======== Material shown ========
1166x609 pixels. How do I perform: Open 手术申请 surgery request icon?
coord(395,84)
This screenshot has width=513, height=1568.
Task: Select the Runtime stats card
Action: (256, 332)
========
* The task *
Copy each of the items above word for word, keeping them in their original order.

* Result of the task *
1166x609 pixels. How do I perform: Open 手术申请 surgery request icon?
coord(395,84)
This screenshot has width=513, height=1568.
Task: Select the Runtime stats card
Action: (256, 332)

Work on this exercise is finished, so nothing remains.